Nonverbal Communication, much like McLuhan's "The Mechanical Bride", Goffman's "Gender Studies" and a variety of other publications in that era, was largely a picture book—the pictures displaying conventional images of people with discussions of how these images displayed in images (what Ruesch described as metacommunication and analogic communication, depending upon the time he wrote). The volume was intended to provide a context for understanding that the meaning of utterances (word-sets) was dependent upon the performative elements surrounding them). For Ruesch this idea of word-set utterances (digital message) being interpreted alongside performance features (analogic content) such as location, equipment, and gestures was critical to the understanding of the event. This would be true for the family of origin and the social systems in which the adult moves. For example, the digital content of the word set "I don't want to live without you" varies in its meaning, depending on whether the speaker says it on one knee holding an engagement ring and roses or whether he shouts it from the ledge of a 20-story window. This book is understood as the semiotics of Ruesch, but the volume does not represent his transition to semiotics in any more degree that it was much earlier. The volume "Semiotic Approaches to Human Relations" for example, does not in its 800 pages, represent Ruesch's attempts to fathom semiotics in its post-Rolande-Barthes era. It is instead an attempt to find a location for publication of the collected essays of Jurgen Ruesch. The volume appears in Thomas Sebeok's impressive series called "Semiotics and Human Relations". It appears that Sebeok had been given discretion with respect to the series and that he was interested in the monumental publications of Ruesch (who purportedly coined the expression 'nonverbal communication') starting 20 years earlier in journals. The extensive Table of contents, however, locates the term "semiotics" on only 3 pages in the 800 page work. Semiotics was, indeed a critical term in Ruesch but commonly equal and related were sign, signal, statement, message, and so forth—many of them having dramatically changed in their characterization over the last 5 decades. The work thus hovers between the classical and outdated, so that it must be read with a critical eye. It is nevertheless genius.

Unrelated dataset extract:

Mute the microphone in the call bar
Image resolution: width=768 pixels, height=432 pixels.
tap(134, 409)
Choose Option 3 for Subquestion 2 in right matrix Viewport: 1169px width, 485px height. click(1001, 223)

Ruesch has several other works of merit in his legacy. He deserves a better place in intellectual history than he has received—a place of the sort Sebeok attempted to give him by publishing the collection. Secondary writers who reconstitute Ruesch's work in contemporary forms are necessary, however.

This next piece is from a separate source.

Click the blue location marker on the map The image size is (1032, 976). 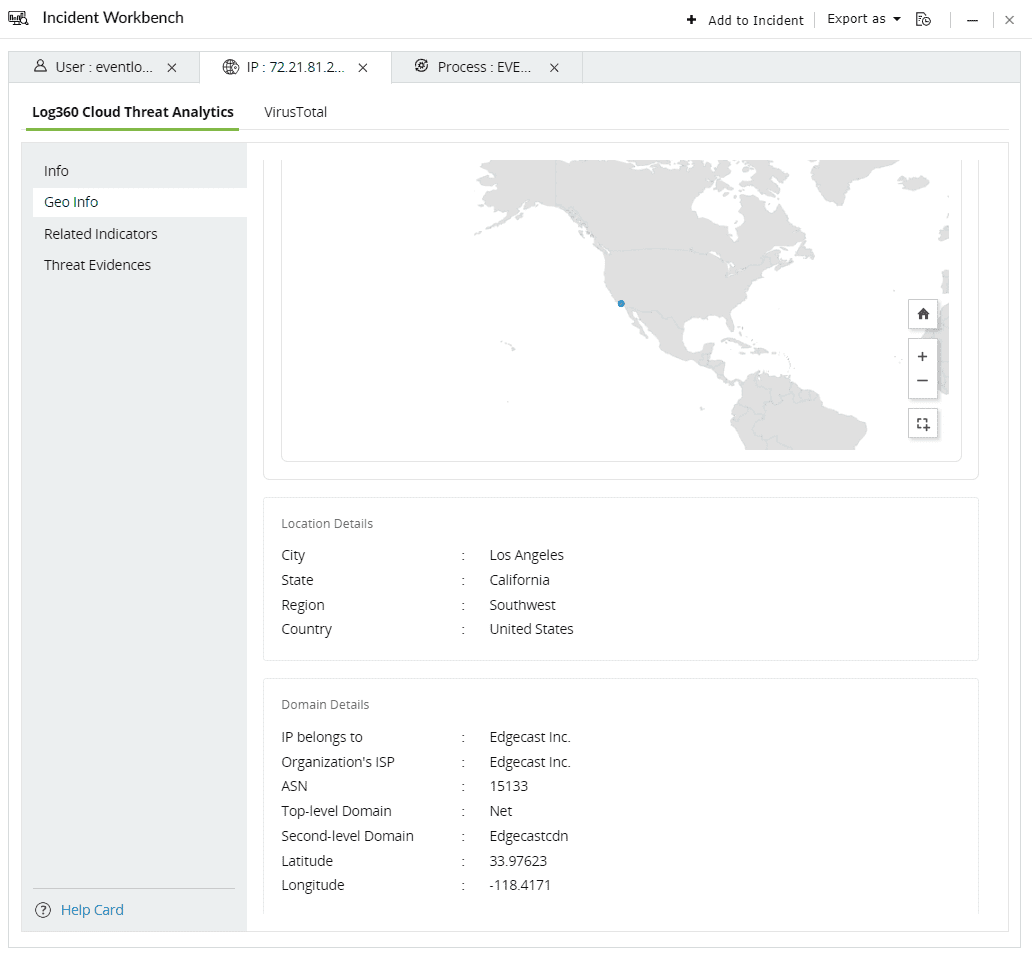(621, 303)
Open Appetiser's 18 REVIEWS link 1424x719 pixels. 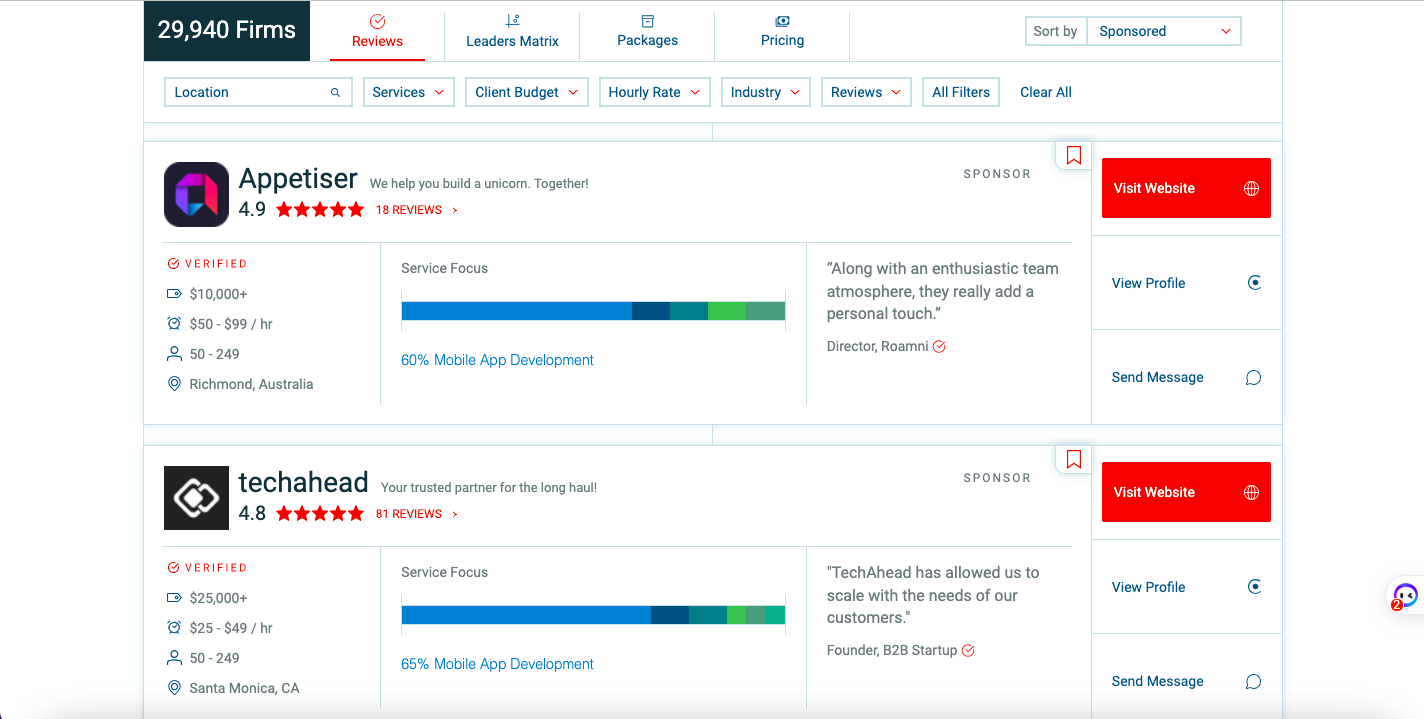coord(410,209)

Nonverbal Communication (1956, with Weldon Kees). He later took a more semiotic approach, collected in the volume Semiotic Approaches to Human Relations (1972).
Until recently, no pictures of Ruesch have been available and others such as Hands Ruesch, Bateson, and Prouhdon have appeared in his place. The errors can be avoided through dust jacket images presented herein.

==Publications==

- Ruesch, Jurgen (1951). "Communication: The Social Matrix of Psychiatry"
- Ruesch, Jurgen (1965). "Social Psychiatry: An Overview"
- Ruesch, Jurgen (1956). "Nonverbal Communication: Notes on the Visual Perception of Human Relations"
- Ruesch, Jurgen (1961). "Therapeutic Communication"
- Ruesch, Jurgen (1957). "Disturbed Communication: The Clinical Assessment of Normal and Pathological Communicative Behavior" 337 pp.
- Ruesch, Jurgen (1970). "Semiotic Approaches to Human Relations" 804 pp.
- Ruesch, Jurgen (1975). "Knowledge in Action: Communication, Social Operations, and Management" 352 pp.
- Ruesch, Jurgen (1978). "Langley Porter Institute and Psychiatry in Northern California: 1943-1975" 136 pp.